▸ **Task description**:
Your answer is the lines from the one that has "This screenshot has height=914, width=1118." through the last line of the records below, retyped exactly and alone.
━━ Task input
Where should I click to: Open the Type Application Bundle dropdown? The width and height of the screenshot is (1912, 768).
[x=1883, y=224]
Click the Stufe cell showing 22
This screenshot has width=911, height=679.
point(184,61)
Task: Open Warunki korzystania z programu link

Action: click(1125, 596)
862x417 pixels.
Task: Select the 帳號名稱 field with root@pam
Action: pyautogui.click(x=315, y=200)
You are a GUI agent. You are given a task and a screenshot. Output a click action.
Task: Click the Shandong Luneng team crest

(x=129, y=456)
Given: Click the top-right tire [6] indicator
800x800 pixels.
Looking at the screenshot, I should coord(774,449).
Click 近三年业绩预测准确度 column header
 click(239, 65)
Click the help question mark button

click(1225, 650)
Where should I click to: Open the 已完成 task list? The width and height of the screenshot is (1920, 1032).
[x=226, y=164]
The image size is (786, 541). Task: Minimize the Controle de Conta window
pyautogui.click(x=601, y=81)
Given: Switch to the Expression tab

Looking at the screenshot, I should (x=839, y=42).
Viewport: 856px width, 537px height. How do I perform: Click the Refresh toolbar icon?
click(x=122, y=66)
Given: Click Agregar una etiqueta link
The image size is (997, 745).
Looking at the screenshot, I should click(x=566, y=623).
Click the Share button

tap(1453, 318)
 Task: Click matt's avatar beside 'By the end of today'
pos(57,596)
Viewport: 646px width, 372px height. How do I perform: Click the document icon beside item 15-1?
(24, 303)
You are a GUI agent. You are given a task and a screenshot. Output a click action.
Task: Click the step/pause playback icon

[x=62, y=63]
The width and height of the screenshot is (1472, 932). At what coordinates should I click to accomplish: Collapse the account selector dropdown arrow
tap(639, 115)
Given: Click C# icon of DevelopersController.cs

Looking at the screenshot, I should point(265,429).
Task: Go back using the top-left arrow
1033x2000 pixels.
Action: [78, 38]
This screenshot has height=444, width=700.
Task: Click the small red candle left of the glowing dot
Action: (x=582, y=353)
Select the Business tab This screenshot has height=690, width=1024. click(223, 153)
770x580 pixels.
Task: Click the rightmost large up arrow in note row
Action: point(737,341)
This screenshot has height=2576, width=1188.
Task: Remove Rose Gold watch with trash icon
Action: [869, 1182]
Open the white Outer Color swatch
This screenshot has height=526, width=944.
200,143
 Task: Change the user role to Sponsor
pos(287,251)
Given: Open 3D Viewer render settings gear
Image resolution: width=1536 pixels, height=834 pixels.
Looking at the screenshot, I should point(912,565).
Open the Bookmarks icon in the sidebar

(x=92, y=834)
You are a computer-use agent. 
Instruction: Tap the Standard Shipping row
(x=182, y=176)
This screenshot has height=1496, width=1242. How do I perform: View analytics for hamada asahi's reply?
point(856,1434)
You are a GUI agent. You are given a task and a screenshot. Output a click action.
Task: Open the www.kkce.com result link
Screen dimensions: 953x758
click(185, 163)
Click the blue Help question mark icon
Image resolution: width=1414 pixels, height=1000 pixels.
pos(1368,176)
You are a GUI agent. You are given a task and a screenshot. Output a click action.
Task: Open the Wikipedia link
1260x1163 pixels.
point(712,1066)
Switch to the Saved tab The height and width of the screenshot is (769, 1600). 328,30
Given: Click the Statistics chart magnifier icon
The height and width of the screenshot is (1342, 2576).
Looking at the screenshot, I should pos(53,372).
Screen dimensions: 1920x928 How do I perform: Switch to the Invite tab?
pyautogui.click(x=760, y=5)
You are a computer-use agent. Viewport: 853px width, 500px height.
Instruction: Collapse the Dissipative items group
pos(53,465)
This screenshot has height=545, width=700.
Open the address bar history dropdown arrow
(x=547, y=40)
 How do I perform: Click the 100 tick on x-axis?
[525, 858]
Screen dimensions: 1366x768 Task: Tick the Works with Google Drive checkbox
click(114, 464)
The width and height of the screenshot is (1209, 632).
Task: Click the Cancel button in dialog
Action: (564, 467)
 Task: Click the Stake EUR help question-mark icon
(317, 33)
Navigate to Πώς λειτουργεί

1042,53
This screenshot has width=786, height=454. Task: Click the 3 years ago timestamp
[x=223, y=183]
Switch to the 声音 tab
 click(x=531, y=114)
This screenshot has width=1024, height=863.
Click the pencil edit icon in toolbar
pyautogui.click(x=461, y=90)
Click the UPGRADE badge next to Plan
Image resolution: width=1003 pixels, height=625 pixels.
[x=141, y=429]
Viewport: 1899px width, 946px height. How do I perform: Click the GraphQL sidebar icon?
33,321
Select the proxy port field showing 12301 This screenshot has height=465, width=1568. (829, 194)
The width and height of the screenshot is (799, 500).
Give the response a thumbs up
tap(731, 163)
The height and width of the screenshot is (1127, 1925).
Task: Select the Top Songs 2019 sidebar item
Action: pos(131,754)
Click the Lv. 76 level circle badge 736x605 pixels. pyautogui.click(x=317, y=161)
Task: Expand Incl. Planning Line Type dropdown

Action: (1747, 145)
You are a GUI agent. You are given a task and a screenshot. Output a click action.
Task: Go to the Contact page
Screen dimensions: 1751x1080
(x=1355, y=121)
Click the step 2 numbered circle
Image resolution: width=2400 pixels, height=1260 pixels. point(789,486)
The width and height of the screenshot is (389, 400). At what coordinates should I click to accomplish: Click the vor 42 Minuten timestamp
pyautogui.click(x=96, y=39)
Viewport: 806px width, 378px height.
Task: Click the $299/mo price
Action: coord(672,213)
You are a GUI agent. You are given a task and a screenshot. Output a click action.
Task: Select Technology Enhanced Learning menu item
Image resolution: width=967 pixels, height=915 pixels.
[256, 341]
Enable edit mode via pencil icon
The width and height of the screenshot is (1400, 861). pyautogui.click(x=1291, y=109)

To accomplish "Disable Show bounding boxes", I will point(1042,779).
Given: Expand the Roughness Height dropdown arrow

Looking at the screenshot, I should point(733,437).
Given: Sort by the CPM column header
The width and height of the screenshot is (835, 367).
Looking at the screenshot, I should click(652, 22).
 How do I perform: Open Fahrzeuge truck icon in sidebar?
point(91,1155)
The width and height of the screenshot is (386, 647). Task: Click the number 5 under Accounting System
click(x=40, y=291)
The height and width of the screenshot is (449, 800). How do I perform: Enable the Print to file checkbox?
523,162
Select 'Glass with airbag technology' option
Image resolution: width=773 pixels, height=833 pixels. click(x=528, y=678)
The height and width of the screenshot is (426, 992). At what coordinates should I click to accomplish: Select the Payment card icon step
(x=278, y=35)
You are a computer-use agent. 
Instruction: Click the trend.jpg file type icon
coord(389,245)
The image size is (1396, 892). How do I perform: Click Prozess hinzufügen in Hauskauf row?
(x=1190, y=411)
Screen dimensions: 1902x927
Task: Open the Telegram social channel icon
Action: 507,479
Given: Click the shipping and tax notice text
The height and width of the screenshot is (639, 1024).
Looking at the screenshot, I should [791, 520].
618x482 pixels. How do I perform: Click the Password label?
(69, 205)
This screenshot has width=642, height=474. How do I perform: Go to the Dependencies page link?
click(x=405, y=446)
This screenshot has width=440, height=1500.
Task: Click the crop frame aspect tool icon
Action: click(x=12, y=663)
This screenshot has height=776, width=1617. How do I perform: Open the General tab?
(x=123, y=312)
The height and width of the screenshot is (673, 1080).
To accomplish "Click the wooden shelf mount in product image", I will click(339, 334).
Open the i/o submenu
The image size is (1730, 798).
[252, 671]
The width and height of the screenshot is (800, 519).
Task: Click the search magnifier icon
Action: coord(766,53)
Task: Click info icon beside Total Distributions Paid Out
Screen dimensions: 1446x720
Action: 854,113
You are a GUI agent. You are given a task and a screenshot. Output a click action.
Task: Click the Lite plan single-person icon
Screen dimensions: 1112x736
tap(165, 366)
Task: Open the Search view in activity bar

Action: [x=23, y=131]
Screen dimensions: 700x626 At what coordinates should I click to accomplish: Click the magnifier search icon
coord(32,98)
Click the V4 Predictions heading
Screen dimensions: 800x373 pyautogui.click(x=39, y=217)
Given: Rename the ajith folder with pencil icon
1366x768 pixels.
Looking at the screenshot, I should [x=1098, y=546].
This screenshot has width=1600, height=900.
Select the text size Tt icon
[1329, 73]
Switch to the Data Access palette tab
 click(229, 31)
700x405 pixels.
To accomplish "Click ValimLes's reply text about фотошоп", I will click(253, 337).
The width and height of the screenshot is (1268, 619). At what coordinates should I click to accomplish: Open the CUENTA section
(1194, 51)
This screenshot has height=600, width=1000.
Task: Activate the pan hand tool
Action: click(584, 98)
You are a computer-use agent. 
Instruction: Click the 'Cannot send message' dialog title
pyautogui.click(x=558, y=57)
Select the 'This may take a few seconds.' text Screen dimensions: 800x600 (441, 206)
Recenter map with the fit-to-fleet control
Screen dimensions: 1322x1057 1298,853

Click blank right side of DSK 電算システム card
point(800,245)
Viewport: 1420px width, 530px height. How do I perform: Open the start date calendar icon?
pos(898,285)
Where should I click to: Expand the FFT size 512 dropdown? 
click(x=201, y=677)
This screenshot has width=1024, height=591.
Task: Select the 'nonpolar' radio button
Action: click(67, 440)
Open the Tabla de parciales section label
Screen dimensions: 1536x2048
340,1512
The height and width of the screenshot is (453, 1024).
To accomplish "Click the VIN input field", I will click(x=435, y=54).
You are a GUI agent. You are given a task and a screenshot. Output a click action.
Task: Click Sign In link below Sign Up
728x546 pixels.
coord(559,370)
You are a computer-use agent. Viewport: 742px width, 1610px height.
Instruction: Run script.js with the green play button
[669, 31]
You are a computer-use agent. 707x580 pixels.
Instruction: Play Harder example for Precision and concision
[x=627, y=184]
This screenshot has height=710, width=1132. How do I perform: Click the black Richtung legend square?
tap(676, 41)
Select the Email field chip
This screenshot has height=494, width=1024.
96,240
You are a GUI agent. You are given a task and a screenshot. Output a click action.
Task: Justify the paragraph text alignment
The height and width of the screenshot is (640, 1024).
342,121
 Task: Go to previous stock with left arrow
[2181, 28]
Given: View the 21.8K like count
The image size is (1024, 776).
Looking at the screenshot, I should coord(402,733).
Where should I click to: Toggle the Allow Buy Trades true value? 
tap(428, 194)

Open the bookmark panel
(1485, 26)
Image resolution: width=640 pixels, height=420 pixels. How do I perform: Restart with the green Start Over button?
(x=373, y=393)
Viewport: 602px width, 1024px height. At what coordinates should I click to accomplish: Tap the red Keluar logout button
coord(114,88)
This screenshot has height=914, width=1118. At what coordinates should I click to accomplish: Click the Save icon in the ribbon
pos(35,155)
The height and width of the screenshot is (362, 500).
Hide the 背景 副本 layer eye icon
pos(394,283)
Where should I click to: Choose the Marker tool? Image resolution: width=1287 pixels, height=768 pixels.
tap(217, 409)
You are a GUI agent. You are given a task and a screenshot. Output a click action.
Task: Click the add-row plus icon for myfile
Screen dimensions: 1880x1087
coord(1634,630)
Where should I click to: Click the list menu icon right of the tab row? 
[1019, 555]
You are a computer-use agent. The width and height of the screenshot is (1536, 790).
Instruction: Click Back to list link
━━━━
▸ **Task solution**:
This screenshot has height=914, width=1118. At what coordinates should I click to accomplish: Click the Save icon in the ribbon
pos(35,155)
The height and width of the screenshot is (362, 500).
Hide the 背景 副本 layer eye icon
pos(394,283)
Where should I click to: Choose the Marker tool? Image resolution: width=1287 pixels, height=768 pixels.
tap(217, 409)
You are a GUI agent. You are given a task and a screenshot. Output a click action.
Task: Click the add-row plus icon for myfile
Screen dimensions: 1880x1087
coord(1634,630)
Where should I click to: Click the list menu icon right of the tab row? 
[1019, 555]
You are a computer-use agent. The width and height of the screenshot is (1536, 790).
Instruction: Click Back to list link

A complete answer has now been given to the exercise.